Ray watched a little television and looked out of his window at the other kids playing. He was so lonely. He had his dog Bounce to play with, but he hoped their plan worked; it just had to. Ray waited and waited and still Bobby did not come. “Maybe he wasn’t able to sneak into the house,” Ray thought. As he stared out the window, he thought of the many capers he and Bobby had pulled off. He had to smile to himself. They were pretty smart to be just seven years old. They weren’t really bad boys. They just liked to have fun. Absent-mindedly, he rubbed his little bottom, thinking of the few times that they had gotten caught at their mischief. “Even so,” he thought, “there wasn’t too much that the two of them couldn’t get away with.”
Finally, he fell asleep on the bed, for what seemed like hours and hours. When he woke up, he heard voices downstairs. “Ray, Ray,” he heard someone call.
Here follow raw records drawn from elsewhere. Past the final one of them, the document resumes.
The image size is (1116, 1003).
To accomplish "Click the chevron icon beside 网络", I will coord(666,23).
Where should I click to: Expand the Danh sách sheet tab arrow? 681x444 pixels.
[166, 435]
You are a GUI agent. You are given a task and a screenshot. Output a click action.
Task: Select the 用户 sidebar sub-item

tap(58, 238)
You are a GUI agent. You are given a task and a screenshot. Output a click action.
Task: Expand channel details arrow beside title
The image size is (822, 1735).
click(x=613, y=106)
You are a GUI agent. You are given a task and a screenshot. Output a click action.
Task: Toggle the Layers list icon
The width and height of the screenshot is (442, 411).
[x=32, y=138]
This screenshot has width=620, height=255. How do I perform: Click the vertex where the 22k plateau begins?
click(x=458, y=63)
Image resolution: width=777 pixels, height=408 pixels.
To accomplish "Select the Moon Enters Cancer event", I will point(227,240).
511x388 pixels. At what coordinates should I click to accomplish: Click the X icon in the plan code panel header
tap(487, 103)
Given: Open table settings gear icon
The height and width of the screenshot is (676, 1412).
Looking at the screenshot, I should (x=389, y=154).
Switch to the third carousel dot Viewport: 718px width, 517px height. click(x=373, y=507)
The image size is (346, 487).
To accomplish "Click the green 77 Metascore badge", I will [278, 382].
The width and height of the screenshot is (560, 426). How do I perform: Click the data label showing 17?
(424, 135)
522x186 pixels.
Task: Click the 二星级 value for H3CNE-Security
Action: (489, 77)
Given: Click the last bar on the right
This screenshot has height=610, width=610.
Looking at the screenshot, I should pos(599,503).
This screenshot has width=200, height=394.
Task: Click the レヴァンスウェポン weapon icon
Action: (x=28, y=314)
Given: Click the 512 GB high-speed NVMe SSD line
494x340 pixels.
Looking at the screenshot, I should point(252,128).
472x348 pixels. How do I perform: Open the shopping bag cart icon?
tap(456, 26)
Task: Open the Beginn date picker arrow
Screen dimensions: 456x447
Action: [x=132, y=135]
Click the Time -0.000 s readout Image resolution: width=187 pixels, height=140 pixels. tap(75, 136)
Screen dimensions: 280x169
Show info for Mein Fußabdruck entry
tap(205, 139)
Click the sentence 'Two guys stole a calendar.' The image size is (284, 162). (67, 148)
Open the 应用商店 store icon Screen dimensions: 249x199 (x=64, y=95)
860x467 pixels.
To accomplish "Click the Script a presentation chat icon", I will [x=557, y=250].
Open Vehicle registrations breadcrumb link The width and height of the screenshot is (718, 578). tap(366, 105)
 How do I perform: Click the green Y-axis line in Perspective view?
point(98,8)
He got up and opened the door and there was Bobby. He was grinning from ear to ear and covered with “the bumps,” just like him. They slapped their hands together as a sign of secret victory. “Your Mom says it’s okay for me to stay over here with you, until we get over “the bumps,” exclaimed Bobby.
In no time at all they were both covered with the pink yukky stuff. This was a strange sickness they thought, as they giggled and played. They didn’t feel sick at all. The two of them were just as pleased as punch to be together again. Except for itching, having “the bumps” was great fun. That night, before they drifted off to sleep, they promised each other that they would be together through thick and thin. Nothing could keep them apart, not even “the bumps”.